__Exercise aim__. Nothing belongs in the answer except the lines of the material that include "icon".

START Excerpted data

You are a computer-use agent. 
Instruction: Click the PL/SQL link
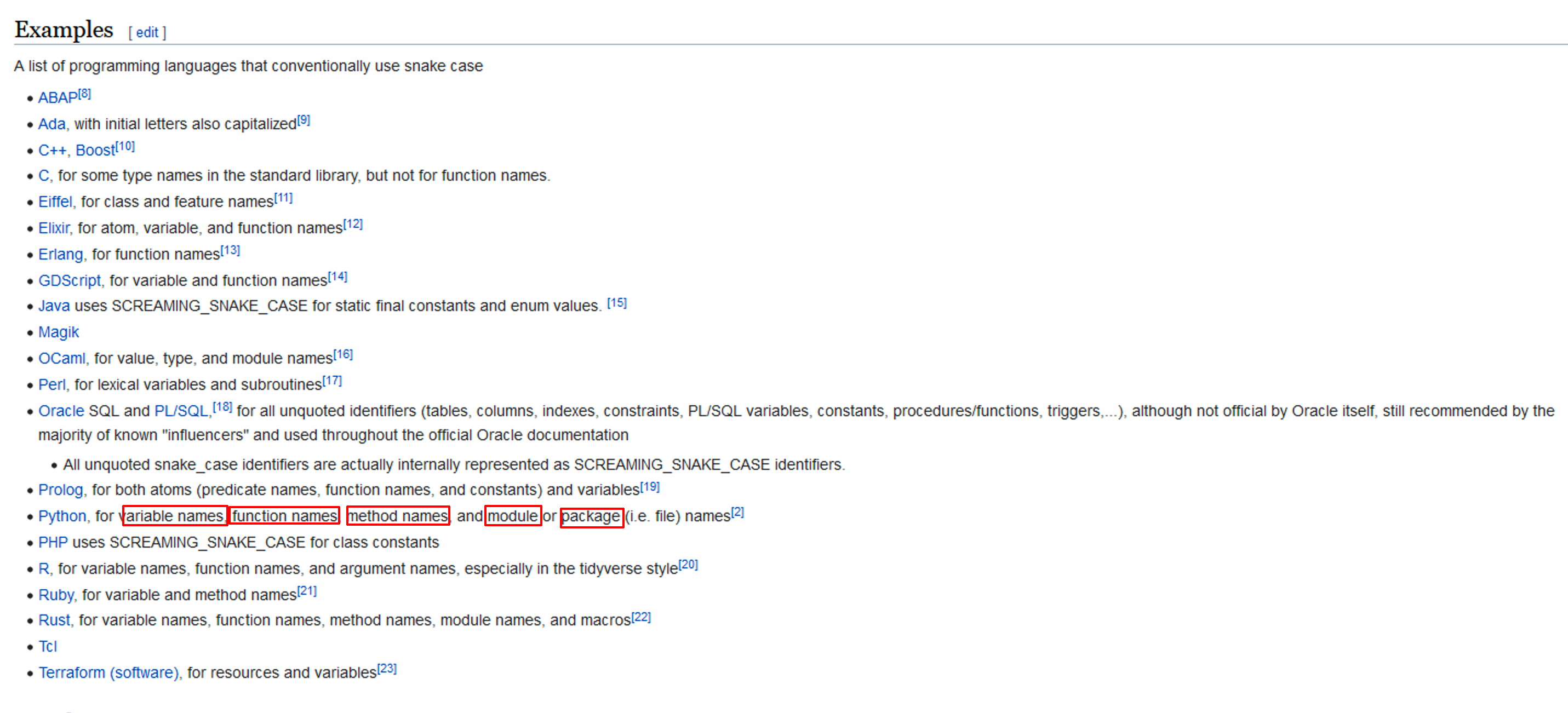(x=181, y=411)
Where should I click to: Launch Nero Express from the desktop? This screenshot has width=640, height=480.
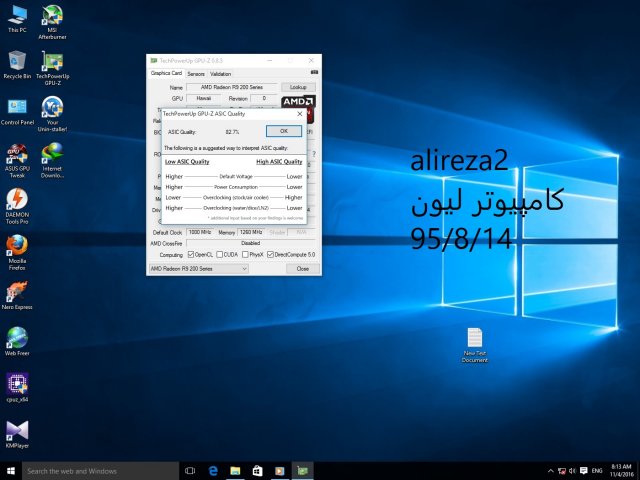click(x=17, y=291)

END Excerpted data
START Excerpted data

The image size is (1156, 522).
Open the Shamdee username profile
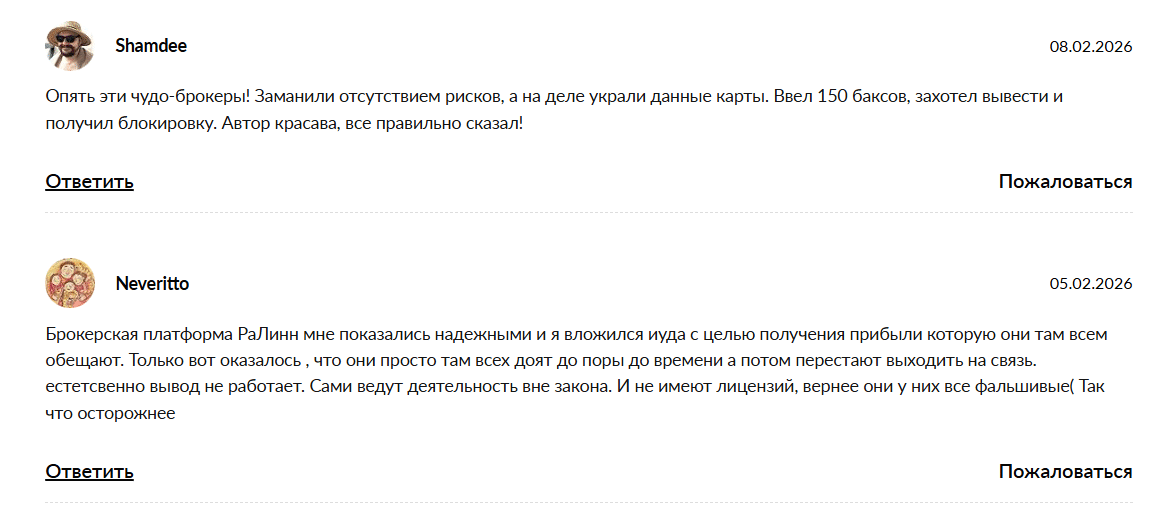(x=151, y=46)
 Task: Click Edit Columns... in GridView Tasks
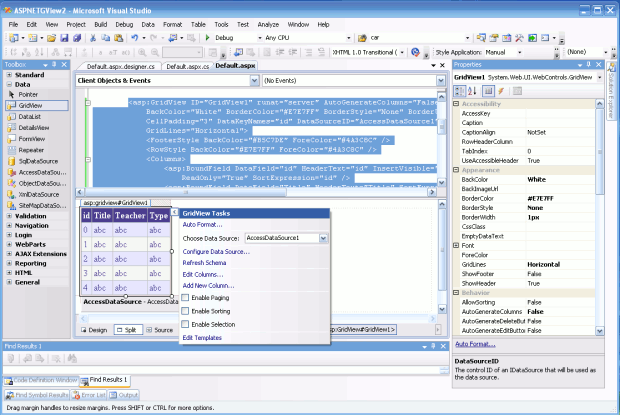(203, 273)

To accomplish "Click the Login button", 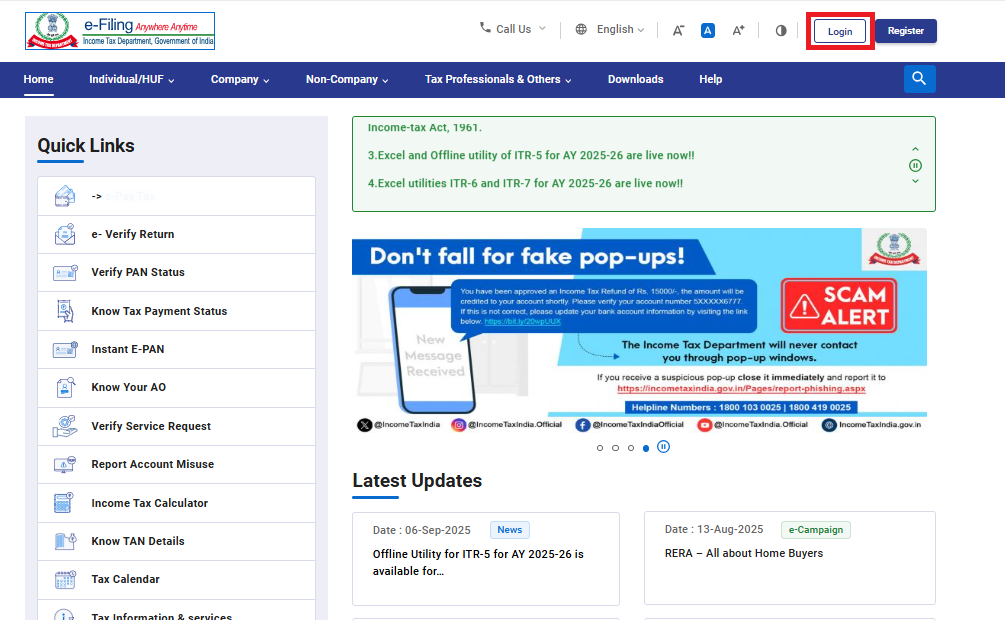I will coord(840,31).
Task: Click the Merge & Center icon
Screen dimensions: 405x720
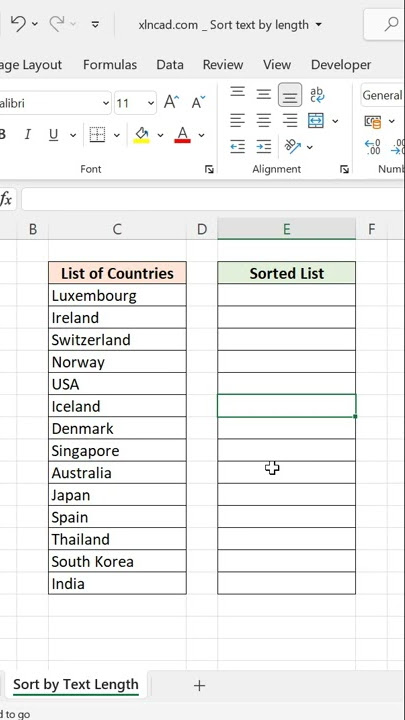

END Excerpted data
START Excerpted data

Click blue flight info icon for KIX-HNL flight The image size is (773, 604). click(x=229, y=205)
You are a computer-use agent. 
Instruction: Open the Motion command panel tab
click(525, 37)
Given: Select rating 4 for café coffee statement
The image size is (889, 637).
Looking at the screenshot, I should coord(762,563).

END Excerpted data

__Task solution__.
Task: Click the Merge & Center icon
Click blue flight info icon for KIX-HNL flight The image size is (773, 604). click(x=229, y=205)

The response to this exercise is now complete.